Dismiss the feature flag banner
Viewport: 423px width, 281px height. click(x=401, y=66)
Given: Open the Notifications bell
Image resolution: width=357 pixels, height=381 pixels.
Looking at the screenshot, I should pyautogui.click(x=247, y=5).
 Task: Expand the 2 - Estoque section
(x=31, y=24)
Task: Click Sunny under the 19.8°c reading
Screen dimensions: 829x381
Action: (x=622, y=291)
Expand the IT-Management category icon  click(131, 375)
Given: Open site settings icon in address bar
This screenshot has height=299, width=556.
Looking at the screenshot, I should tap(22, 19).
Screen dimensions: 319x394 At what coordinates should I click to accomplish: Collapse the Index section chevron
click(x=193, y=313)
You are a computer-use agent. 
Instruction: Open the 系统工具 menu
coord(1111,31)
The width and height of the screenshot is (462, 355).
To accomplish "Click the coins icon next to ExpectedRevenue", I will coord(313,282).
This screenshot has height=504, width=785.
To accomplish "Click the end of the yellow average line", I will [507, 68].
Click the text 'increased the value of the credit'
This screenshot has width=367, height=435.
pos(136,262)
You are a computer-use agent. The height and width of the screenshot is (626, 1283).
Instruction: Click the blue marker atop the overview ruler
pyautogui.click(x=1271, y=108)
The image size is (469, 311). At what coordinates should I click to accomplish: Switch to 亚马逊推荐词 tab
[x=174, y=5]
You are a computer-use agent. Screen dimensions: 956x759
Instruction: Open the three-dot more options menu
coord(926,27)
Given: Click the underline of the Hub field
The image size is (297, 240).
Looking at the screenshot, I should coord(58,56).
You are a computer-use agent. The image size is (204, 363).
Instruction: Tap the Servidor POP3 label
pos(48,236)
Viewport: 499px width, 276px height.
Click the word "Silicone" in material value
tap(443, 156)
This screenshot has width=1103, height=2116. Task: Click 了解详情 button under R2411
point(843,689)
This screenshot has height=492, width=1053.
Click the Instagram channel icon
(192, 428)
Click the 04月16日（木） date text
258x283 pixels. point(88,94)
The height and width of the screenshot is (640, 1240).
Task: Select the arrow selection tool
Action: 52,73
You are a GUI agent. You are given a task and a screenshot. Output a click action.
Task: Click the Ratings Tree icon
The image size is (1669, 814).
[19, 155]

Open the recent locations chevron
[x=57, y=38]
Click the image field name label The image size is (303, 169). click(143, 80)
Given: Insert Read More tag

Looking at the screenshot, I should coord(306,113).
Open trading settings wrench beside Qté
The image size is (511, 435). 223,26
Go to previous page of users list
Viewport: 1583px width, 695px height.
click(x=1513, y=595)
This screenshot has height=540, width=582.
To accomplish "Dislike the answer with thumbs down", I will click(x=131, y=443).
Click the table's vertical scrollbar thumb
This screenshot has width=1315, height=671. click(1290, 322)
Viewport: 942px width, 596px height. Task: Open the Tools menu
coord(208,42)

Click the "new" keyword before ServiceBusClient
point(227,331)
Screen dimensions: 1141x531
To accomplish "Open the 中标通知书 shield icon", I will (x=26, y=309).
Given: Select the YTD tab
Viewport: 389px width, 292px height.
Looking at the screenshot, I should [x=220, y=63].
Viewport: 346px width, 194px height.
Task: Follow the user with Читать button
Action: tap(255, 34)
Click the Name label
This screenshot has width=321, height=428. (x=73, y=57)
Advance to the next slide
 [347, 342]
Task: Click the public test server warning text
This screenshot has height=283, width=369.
___
**YOUR INSTRUCTIONS**.
Check the entries above for the word "will" and copy every line where it turns up.

**WRITTEN SOLUTION**.
To accomplish "Click the coins icon next to ExpectedRevenue", I will coord(313,282).
To accomplish "Click the end of the yellow average line", I will [507, 68].
To accomplish "Dislike the answer with thumbs down", I will click(x=131, y=443).
To accomplish "Open the 中标通知书 shield icon", I will (x=26, y=309).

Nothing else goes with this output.